» **TASK**
In the data below, find every line with the string "computer" and pull it out.

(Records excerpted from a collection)

----

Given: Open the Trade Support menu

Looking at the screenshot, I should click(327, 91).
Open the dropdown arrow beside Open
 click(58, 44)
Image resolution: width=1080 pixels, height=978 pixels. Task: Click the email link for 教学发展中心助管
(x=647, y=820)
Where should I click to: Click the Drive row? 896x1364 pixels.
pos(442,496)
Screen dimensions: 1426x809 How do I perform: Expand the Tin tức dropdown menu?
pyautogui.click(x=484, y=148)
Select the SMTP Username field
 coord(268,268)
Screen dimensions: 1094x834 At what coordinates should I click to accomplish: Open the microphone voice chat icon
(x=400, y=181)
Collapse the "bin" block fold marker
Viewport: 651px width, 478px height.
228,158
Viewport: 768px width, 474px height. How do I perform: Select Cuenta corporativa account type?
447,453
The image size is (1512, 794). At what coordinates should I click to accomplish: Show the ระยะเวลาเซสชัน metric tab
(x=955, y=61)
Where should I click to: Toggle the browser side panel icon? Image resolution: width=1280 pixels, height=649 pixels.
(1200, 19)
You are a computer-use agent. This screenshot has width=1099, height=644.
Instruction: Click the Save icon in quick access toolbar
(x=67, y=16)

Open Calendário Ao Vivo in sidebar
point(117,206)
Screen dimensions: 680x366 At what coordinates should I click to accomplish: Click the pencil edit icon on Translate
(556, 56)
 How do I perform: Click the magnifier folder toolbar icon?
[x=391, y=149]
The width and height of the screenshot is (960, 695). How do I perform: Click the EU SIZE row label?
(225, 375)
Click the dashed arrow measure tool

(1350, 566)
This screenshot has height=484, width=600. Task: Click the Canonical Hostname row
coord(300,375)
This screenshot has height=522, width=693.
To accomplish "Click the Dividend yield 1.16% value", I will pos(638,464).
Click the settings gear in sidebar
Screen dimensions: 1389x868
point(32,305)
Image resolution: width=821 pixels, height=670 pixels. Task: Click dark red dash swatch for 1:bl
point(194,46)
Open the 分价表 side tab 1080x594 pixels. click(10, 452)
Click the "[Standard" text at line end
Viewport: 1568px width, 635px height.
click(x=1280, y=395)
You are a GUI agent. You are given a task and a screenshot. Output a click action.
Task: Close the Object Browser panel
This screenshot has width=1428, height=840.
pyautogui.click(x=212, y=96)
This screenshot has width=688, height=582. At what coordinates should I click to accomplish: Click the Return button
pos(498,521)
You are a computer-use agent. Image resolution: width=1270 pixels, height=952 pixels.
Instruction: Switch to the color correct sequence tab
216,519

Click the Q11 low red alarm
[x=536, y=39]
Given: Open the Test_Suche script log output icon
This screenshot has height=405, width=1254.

----

» **RESULT OF THIS EXERCISE**
You are a computer-use agent. This screenshot has width=1099, height=644.
You are a computer-use agent. Image resolution: width=1270 pixels, height=952 pixels.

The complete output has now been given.